__WHAT THIS TASK INVOLVES__:
Format the entries below, from the line containing "Where should I" through the end of the entries, inclusive, as a two-column CSV with the headers entry_text and answer. Give one row per entry, put each value in a single quoted field with line breaks replaced by spaces, and omit the pictures.

__DATA SECTION__:
<<<<

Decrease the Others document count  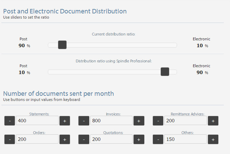coord(158,139)
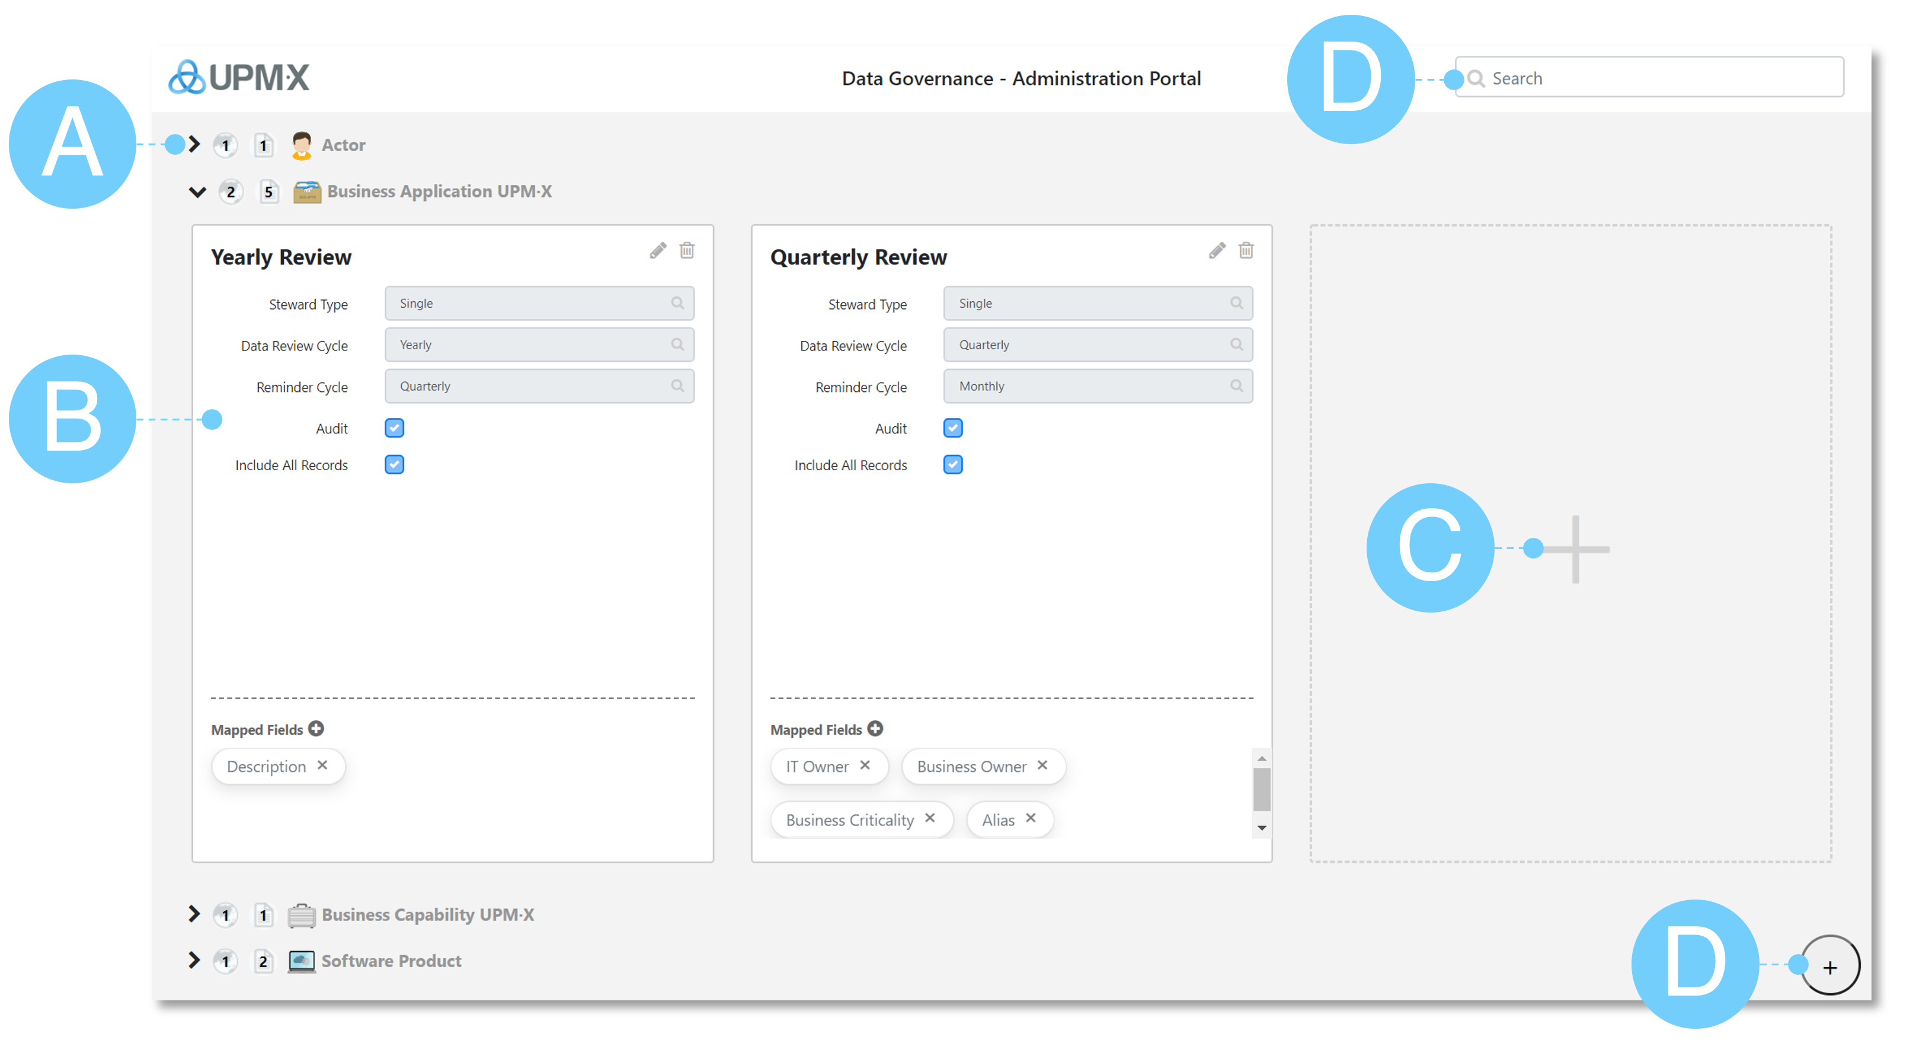
Task: Edit the Yearly Review card with pencil icon
Action: point(657,250)
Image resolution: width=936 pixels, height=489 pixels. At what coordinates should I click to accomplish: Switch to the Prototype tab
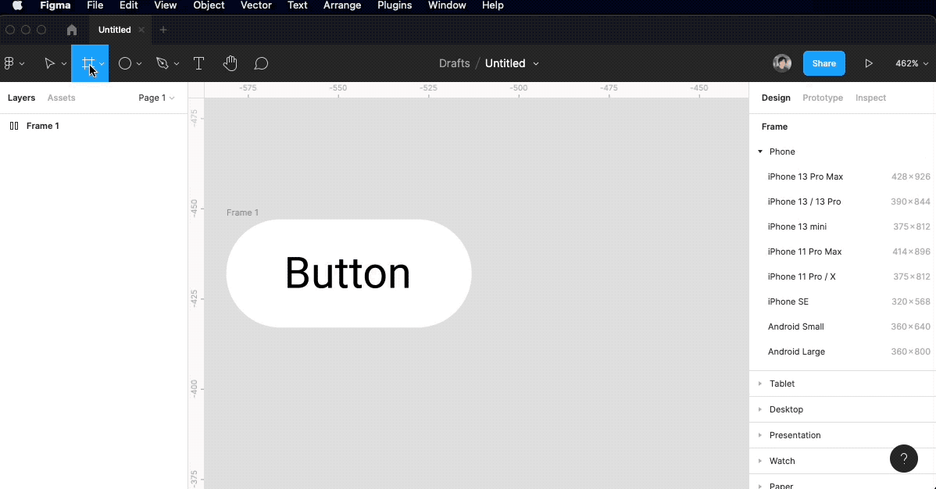823,98
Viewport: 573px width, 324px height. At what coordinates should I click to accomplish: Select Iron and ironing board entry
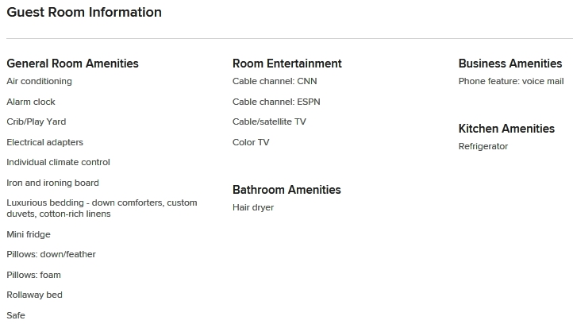coord(52,183)
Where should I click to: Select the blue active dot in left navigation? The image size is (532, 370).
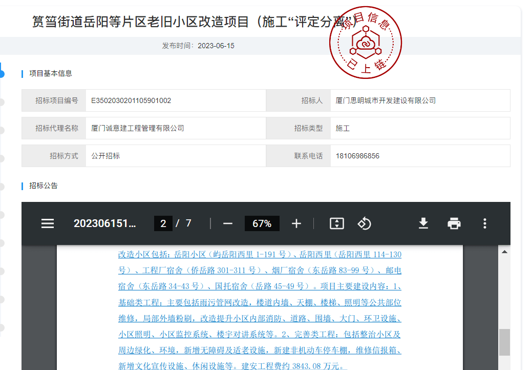pos(2,73)
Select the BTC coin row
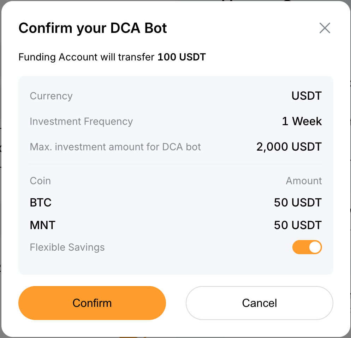 click(x=40, y=203)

>>>>

__FINAL RESULT__:
entry_text,answer
"Where should I click to: Select the blue active dot in left navigation? The image size is (532, 370).","pos(2,73)"
"Select the BTC coin row","click(x=40, y=203)"